* Exercise
Work out how many lines below hold the string "Uncheck" and state only that figure.

───── Records for this task

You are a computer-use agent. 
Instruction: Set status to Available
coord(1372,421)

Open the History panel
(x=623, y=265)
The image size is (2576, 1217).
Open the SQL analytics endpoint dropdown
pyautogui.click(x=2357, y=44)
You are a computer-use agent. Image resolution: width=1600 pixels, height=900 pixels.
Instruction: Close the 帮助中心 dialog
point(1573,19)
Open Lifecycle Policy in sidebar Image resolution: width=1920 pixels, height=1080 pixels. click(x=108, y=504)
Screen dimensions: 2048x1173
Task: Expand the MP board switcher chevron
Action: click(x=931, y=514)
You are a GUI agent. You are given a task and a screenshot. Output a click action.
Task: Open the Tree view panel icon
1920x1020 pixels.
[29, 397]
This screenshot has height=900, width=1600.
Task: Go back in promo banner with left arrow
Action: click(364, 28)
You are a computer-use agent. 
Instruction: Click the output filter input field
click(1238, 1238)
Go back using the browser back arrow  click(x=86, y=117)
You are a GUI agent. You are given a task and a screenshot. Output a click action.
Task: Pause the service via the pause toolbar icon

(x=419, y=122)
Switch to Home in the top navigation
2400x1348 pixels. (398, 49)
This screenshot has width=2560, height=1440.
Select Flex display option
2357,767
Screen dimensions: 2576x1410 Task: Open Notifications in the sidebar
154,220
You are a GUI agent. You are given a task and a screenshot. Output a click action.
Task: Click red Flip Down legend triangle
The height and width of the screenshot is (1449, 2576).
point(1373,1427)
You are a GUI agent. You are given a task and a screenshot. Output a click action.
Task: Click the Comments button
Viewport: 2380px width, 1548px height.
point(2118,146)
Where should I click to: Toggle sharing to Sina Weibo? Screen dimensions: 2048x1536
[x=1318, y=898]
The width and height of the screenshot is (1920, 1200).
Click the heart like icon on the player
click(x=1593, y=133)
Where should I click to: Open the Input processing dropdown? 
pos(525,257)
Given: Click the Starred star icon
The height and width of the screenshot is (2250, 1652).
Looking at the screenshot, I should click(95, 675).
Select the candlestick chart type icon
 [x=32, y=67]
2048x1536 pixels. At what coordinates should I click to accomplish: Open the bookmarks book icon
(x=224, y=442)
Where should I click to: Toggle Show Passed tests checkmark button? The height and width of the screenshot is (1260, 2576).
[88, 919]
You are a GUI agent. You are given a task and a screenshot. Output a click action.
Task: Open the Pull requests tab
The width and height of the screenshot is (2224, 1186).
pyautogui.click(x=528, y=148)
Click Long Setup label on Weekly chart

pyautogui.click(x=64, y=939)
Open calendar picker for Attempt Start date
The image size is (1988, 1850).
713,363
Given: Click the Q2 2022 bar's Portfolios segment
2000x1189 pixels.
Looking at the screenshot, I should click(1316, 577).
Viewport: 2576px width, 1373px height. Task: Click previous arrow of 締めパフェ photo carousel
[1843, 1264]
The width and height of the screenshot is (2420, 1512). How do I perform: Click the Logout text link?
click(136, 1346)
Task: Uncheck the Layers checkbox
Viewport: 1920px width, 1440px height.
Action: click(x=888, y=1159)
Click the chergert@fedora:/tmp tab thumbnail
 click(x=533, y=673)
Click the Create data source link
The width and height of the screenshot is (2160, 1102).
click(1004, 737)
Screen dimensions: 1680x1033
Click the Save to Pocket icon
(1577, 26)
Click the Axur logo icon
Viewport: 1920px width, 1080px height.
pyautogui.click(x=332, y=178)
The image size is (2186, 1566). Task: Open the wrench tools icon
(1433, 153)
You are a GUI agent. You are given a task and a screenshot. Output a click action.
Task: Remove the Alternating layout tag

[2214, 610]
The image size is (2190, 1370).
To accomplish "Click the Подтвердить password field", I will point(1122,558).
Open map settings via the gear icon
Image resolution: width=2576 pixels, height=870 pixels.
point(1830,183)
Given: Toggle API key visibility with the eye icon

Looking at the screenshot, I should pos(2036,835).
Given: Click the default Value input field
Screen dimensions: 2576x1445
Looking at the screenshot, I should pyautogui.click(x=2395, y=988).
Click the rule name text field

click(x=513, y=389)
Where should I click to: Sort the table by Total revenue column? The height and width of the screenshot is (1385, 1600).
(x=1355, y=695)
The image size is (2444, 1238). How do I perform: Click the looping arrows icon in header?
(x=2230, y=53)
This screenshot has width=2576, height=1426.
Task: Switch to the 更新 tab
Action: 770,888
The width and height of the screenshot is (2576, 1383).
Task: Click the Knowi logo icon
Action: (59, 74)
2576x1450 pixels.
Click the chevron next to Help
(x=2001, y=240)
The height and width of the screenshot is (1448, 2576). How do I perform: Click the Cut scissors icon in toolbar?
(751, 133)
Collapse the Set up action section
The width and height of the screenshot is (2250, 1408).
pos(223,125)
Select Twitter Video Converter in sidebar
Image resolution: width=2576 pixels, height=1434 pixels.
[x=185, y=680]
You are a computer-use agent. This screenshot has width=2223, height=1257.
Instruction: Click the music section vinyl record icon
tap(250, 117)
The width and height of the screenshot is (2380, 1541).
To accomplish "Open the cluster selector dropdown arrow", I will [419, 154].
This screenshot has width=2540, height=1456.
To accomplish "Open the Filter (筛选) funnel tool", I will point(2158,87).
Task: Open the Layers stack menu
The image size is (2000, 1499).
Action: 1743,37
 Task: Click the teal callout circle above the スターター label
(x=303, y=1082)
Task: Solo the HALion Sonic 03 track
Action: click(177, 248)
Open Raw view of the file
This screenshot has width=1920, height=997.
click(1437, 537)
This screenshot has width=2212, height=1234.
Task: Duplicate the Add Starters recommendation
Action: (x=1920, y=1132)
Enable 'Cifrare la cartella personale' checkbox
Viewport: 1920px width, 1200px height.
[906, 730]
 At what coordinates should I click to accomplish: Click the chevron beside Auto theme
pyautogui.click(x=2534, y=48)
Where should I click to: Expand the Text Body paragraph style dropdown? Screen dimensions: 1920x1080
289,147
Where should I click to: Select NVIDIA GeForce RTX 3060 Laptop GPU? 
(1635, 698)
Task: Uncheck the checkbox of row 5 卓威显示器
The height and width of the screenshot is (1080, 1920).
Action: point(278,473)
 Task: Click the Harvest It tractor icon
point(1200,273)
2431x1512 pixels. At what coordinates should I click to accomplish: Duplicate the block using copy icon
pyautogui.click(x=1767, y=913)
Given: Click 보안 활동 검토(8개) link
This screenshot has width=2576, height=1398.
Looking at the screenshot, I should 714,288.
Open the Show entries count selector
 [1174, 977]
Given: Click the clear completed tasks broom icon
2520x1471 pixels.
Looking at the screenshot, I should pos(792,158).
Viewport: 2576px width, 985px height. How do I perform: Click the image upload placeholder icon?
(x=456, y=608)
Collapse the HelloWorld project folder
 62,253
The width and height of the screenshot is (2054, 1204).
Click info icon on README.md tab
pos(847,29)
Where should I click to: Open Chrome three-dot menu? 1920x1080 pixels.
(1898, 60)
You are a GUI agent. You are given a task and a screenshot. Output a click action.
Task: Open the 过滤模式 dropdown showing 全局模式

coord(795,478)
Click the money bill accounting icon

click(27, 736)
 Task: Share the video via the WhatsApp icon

──────────

* Answer box
2